Recently, Avogadro/OpenBabel have been increasing their support for computational chemistry log files. I am hoping that they will learn from our experience at GaussSum/cclib.
GaussSum was the first Python program I ever wrote, and still bears the hallmarks. When I first started GaussSum (a program which analyses the results of comp chem calculations), I would use the test cases from users to fix bugs. Then over time, I'd lose the test cases as I moved from computer to computer. I couldn't place the test cases in my version control system as the test cases might have been the results of someone's research, and they mightn't be happy to see them publicly available.
Things came to head when dealing with the parsing of vibrational frequencies in the various versions of GAMESS. It turned out that each version of GAMESS (PC-GAMESS, WinGAMESS and GAMESS US) had slightly different output for vibrational frequencies. I ended up bouncing between code that worked for WinGAMESS but not GAMESS and vice versa, depending on who sent me the last bug report. In other words, I was wasting my time fixing bugs which might reappear later. It was around this time that (a) I realised I needed a test suite, and (b) I needed public domain test files, so I could use them in my test suite.
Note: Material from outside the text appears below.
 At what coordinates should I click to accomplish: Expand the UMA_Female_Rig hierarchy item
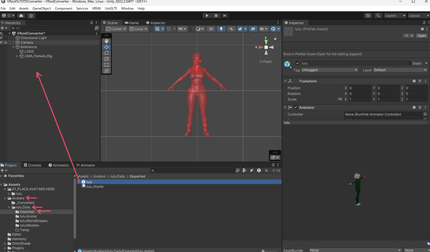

The parser used by GaussSum is now available as a separate project, cclib, and is developed in collaboration with Adam Tenderholt and Karol Langner. This time I put a lot of thought into the test suite, and I think we've done very well. The parsers are initially developed using a set of calculations which are the same for each comp chem package; our test suite ensures that the same results are found in each case and that the units are consistent. We only fix bugs for which a public domain test file is provided ("I place this file in the public domain" is all we need to hear), and regression tests are easily added to the test suite. Our test suite has the final say on commits; commits are reverted if they cause an existing test to fail. This guarantees that cclib can only improve over time.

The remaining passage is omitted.